Would you write out, word for word, each line of the records below from the top through the one holding "My Account (543, 24)"?

Collected data entries
------------------------------------

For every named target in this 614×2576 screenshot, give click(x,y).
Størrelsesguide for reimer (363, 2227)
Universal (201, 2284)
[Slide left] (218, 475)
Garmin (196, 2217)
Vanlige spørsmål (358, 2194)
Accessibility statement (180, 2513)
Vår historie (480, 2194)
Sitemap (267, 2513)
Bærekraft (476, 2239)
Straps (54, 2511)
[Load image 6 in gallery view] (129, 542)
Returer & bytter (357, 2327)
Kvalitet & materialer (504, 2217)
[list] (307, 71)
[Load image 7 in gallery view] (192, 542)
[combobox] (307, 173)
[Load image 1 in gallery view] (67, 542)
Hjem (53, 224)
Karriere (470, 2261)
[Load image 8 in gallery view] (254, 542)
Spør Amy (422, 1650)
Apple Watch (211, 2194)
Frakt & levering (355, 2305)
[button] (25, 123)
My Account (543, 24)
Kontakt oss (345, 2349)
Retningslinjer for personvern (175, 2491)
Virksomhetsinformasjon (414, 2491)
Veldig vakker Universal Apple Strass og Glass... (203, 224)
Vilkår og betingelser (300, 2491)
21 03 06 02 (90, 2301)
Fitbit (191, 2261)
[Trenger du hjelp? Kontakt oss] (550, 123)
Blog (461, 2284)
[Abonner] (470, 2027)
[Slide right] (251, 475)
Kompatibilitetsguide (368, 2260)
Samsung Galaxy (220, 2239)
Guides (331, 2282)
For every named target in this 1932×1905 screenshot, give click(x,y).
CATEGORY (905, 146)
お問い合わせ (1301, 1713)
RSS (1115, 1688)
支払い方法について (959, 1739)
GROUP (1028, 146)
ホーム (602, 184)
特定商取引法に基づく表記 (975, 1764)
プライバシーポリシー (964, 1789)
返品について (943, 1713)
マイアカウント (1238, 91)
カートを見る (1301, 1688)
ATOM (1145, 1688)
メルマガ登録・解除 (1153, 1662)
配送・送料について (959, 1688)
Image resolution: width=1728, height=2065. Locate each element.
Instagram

------------------------------------

▸ Answer to the problem:
For every named target in this 614×2576 screenshot, give click(x,y).
Størrelsesguide for reimer (363, 2227)
Universal (201, 2284)
[Slide left] (218, 475)
Garmin (196, 2217)
Vanlige spørsmål (358, 2194)
Accessibility statement (180, 2513)
Vår historie (480, 2194)
Sitemap (267, 2513)
Bærekraft (476, 2239)
Straps (54, 2511)
[Load image 6 in gallery view] (129, 542)
Returer & bytter (357, 2327)
Kvalitet & materialer (504, 2217)
[list] (307, 71)
[Load image 7 in gallery view] (192, 542)
[combobox] (307, 173)
[Load image 1 in gallery view] (67, 542)
Hjem (53, 224)
Karriere (470, 2261)
[Load image 8 in gallery view] (254, 542)
Spør Amy (422, 1650)
Apple Watch (211, 2194)
Frakt & levering (355, 2305)
[button] (25, 123)
My Account (543, 24)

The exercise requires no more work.